>>>
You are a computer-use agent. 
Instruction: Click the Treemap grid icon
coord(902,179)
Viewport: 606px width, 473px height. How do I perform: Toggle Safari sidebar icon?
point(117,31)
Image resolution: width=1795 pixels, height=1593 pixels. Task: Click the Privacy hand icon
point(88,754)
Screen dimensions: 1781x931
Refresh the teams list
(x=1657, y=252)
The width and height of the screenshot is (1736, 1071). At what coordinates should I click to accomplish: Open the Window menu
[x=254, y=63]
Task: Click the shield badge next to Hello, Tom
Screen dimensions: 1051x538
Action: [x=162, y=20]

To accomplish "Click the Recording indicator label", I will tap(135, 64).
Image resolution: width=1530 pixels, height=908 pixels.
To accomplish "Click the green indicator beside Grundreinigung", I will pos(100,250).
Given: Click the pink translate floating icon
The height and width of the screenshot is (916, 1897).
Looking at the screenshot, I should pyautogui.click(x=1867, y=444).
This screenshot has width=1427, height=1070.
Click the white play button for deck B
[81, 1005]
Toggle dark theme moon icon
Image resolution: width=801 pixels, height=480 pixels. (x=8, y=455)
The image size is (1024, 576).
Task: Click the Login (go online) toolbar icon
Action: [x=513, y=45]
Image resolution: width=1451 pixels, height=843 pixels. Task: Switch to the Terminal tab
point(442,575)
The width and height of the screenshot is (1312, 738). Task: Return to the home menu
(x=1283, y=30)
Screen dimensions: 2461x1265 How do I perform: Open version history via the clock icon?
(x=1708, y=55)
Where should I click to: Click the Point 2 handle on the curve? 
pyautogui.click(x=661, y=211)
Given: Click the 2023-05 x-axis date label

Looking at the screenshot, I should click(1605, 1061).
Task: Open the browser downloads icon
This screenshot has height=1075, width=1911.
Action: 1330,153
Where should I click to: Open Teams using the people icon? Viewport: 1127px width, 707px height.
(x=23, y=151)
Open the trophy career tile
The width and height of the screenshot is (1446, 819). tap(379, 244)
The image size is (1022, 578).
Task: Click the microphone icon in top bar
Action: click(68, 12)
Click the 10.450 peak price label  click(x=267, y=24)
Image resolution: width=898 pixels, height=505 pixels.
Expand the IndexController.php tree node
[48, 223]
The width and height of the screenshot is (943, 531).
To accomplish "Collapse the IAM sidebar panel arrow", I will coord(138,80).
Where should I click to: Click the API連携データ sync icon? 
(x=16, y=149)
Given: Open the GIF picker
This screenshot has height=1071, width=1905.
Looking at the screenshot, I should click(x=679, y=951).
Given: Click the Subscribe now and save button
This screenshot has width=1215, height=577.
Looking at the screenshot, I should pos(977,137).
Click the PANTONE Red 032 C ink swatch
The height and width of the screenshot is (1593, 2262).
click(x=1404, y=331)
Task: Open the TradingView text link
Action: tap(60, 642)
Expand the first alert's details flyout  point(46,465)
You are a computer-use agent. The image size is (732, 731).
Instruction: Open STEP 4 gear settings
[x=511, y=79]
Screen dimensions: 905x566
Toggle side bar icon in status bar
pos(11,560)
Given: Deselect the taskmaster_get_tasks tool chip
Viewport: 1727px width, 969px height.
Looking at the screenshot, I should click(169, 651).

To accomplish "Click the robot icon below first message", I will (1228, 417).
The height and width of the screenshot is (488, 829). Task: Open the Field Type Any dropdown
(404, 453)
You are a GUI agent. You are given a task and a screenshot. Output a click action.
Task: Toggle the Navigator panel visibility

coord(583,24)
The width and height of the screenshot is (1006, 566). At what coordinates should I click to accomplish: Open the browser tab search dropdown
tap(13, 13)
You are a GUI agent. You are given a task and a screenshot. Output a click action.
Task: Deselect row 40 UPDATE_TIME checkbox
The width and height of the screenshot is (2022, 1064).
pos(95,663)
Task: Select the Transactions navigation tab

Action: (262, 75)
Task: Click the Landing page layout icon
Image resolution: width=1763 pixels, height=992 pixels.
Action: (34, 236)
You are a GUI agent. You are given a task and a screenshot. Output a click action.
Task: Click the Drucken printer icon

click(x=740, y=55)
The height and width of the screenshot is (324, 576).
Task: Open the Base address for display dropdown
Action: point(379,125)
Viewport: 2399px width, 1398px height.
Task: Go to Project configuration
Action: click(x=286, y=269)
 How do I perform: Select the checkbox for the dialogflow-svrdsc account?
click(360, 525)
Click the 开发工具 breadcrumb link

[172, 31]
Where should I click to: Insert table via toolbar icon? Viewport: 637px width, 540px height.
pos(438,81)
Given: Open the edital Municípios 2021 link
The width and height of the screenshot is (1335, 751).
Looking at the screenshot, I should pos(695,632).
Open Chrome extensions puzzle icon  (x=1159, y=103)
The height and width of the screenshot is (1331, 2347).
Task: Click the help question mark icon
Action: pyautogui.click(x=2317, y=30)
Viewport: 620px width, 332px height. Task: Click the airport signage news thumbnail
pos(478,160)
<<<
▸ **Problem description**:
Could you quote the material above in full, exactly as it stands?

▸ **Solution for this task**:
You are a computer-use agent. 
Instruction: Click the Treemap grid icon
coord(902,179)
Viewport: 606px width, 473px height. How do I perform: Toggle Safari sidebar icon?
point(117,31)
Image resolution: width=1795 pixels, height=1593 pixels. Task: Click the Privacy hand icon
point(88,754)
Screen dimensions: 1781x931
Refresh the teams list
(x=1657, y=252)
The width and height of the screenshot is (1736, 1071). At what coordinates should I click to accomplish: Open the Window menu
[x=254, y=63]
Task: Click the shield badge next to Hello, Tom
Screen dimensions: 1051x538
Action: [x=162, y=20]

To accomplish "Click the Recording indicator label", I will tap(135, 64).
Image resolution: width=1530 pixels, height=908 pixels.
To accomplish "Click the green indicator beside Grundreinigung", I will pos(100,250).
Given: Click the pink translate floating icon
The height and width of the screenshot is (916, 1897).
Looking at the screenshot, I should pyautogui.click(x=1867, y=444).
This screenshot has width=1427, height=1070.
Click the white play button for deck B
[81, 1005]
Toggle dark theme moon icon
Image resolution: width=801 pixels, height=480 pixels. (x=8, y=455)
The image size is (1024, 576).
Task: Click the Login (go online) toolbar icon
Action: [x=513, y=45]
Image resolution: width=1451 pixels, height=843 pixels. Task: Switch to the Terminal tab
point(442,575)
The width and height of the screenshot is (1312, 738). Task: Return to the home menu
(x=1283, y=30)
Screen dimensions: 2461x1265 How do I perform: Open version history via the clock icon?
(x=1708, y=55)
Where should I click to: Click the Point 2 handle on the curve? 
pyautogui.click(x=661, y=211)
Given: Click the 2023-05 x-axis date label

Looking at the screenshot, I should click(1605, 1061).
Task: Open the browser downloads icon
This screenshot has height=1075, width=1911.
Action: 1330,153
Where should I click to: Open Teams using the people icon? Viewport: 1127px width, 707px height.
(x=23, y=151)
Open the trophy career tile
The width and height of the screenshot is (1446, 819). tap(379, 244)
The image size is (1022, 578).
Task: Click the microphone icon in top bar
Action: click(68, 12)
Click the 10.450 peak price label  click(x=267, y=24)
Image resolution: width=898 pixels, height=505 pixels.
Expand the IndexController.php tree node
[48, 223]
The width and height of the screenshot is (943, 531).
To accomplish "Collapse the IAM sidebar panel arrow", I will coord(138,80).
Where should I click to: Click the API連携データ sync icon? 
(x=16, y=149)
Given: Open the GIF picker
This screenshot has height=1071, width=1905.
Looking at the screenshot, I should click(x=679, y=951).
Given: Click the Subscribe now and save button
This screenshot has width=1215, height=577.
Looking at the screenshot, I should pos(977,137).
Click the PANTONE Red 032 C ink swatch
The height and width of the screenshot is (1593, 2262).
click(x=1404, y=331)
Task: Open the TradingView text link
Action: tap(60, 642)
Expand the first alert's details flyout  point(46,465)
You are a computer-use agent. The image size is (732, 731).
Instruction: Open STEP 4 gear settings
[x=511, y=79]
Screen dimensions: 905x566
Toggle side bar icon in status bar
pos(11,560)
Given: Deselect the taskmaster_get_tasks tool chip
Viewport: 1727px width, 969px height.
Looking at the screenshot, I should click(169, 651).

To accomplish "Click the robot icon below first message", I will (1228, 417).
The height and width of the screenshot is (488, 829). Task: Open the Field Type Any dropdown
(404, 453)
You are a GUI agent. You are given a task and a screenshot. Output a click action.
Task: Toggle the Navigator panel visibility

coord(583,24)
The width and height of the screenshot is (1006, 566). At what coordinates should I click to accomplish: Open the browser tab search dropdown
tap(13, 13)
You are a GUI agent. You are given a task and a screenshot. Output a click action.
Task: Deselect row 40 UPDATE_TIME checkbox
The width and height of the screenshot is (2022, 1064).
pos(95,663)
Task: Select the Transactions navigation tab

Action: (262, 75)
Task: Click the Landing page layout icon
Image resolution: width=1763 pixels, height=992 pixels.
Action: (34, 236)
You are a GUI agent. You are given a task and a screenshot. Output a click action.
Task: Click the Drucken printer icon

click(x=740, y=55)
The height and width of the screenshot is (324, 576).
Task: Open the Base address for display dropdown
Action: point(379,125)
Viewport: 2399px width, 1398px height.
Task: Go to Project configuration
Action: click(x=286, y=269)
 How do I perform: Select the checkbox for the dialogflow-svrdsc account?
click(360, 525)
Click the 开发工具 breadcrumb link

[172, 31]
Where should I click to: Insert table via toolbar icon? Viewport: 637px width, 540px height.
pos(438,81)
Given: Open the edital Municípios 2021 link
The width and height of the screenshot is (1335, 751).
Looking at the screenshot, I should pos(695,632).
Open Chrome extensions puzzle icon  (x=1159, y=103)
The height and width of the screenshot is (1331, 2347).
Task: Click the help question mark icon
Action: pyautogui.click(x=2317, y=30)
Viewport: 620px width, 332px height. Task: Click the airport signage news thumbnail
pos(478,160)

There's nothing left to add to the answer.